<<<<

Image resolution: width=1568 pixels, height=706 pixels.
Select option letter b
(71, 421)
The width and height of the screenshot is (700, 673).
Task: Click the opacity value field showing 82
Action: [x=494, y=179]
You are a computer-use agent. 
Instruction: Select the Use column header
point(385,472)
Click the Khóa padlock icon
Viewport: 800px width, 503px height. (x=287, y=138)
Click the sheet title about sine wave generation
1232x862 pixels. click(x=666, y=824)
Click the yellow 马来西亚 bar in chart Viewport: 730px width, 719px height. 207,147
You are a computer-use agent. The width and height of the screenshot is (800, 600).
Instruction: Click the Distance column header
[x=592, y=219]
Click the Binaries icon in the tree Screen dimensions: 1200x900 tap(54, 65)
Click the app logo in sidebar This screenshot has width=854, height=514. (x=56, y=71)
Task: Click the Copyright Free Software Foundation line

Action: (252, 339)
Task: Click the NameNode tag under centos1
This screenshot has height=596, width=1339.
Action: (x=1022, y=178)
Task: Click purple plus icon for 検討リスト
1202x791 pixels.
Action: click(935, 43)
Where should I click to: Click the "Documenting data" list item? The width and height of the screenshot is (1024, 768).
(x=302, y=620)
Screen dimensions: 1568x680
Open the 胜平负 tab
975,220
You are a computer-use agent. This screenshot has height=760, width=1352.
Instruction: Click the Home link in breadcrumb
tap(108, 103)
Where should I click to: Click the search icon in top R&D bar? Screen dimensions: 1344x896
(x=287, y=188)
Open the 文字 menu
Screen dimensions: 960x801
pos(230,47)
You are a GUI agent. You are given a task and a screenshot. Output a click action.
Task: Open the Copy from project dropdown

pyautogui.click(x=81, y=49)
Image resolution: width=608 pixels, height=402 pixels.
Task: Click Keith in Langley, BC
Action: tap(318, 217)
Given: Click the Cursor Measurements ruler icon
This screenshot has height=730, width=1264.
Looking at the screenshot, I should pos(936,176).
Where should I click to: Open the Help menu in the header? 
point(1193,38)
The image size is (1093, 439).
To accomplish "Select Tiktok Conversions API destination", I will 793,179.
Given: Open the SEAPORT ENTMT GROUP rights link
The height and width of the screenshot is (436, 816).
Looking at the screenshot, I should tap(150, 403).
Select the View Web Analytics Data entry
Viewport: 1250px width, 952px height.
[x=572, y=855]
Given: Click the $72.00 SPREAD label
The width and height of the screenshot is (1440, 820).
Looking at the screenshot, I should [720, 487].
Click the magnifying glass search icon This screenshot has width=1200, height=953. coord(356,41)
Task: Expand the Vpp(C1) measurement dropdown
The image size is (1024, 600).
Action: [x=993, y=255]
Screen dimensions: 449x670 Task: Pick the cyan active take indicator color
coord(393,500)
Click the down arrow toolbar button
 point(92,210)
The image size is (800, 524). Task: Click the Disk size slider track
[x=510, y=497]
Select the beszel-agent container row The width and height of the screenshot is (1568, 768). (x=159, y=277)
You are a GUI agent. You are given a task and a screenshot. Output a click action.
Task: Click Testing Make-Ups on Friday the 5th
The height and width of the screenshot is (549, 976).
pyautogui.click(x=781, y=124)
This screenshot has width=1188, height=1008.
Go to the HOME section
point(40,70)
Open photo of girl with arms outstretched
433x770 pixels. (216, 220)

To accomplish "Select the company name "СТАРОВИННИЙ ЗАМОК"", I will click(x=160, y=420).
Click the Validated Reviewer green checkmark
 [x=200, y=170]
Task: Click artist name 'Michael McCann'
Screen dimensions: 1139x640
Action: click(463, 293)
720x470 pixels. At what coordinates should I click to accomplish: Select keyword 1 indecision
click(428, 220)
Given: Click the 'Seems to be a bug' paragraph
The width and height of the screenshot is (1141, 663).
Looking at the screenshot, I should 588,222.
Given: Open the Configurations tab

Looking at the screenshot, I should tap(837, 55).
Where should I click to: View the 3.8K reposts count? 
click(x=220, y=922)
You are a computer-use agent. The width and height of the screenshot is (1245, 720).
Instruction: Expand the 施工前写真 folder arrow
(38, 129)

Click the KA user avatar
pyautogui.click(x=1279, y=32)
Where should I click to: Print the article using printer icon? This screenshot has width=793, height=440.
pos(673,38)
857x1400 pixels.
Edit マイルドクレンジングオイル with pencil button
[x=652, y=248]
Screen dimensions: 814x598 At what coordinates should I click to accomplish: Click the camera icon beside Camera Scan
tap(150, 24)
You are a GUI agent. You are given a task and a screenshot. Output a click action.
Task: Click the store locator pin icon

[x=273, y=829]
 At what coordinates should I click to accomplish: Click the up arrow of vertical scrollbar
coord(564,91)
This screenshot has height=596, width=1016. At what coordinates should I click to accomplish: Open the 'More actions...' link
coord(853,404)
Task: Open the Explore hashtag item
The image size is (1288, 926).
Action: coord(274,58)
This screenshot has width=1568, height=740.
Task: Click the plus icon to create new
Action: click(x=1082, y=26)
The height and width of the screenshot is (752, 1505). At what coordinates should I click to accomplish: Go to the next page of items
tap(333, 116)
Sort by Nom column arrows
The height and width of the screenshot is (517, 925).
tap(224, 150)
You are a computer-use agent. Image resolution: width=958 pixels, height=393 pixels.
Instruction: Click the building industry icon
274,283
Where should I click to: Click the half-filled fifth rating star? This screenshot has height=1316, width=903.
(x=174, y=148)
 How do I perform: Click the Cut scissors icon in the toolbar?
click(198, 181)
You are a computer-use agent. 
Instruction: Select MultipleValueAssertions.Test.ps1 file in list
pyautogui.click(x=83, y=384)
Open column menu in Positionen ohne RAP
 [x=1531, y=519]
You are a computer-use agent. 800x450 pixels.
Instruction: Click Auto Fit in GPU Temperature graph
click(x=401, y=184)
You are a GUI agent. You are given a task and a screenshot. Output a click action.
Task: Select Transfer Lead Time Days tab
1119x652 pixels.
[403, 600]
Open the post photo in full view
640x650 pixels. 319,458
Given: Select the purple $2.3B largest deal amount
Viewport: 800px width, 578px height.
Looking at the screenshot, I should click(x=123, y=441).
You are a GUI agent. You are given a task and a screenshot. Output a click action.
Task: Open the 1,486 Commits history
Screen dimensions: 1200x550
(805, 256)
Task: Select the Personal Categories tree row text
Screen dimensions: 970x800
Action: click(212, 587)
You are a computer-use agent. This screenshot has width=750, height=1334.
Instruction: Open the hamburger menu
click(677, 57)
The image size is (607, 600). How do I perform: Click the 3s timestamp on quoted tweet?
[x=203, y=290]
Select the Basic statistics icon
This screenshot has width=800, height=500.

>>>>

→ **What this task involves**
Nothing but an exact copy of the lines from the start of the entries through the line containing "Click the Binaries" belongs in the response.

→ **Result**
Image resolution: width=1568 pixels, height=706 pixels.
Select option letter b
(71, 421)
The width and height of the screenshot is (700, 673).
Task: Click the opacity value field showing 82
Action: [x=494, y=179]
You are a computer-use agent. 
Instruction: Select the Use column header
point(385,472)
Click the Khóa padlock icon
Viewport: 800px width, 503px height. (x=287, y=138)
Click the sheet title about sine wave generation
1232x862 pixels. click(x=666, y=824)
Click the yellow 马来西亚 bar in chart Viewport: 730px width, 719px height. 207,147
You are a computer-use agent. The width and height of the screenshot is (800, 600).
Instruction: Click the Distance column header
[x=592, y=219]
Click the Binaries icon in the tree Screen dimensions: 1200x900 tap(54, 65)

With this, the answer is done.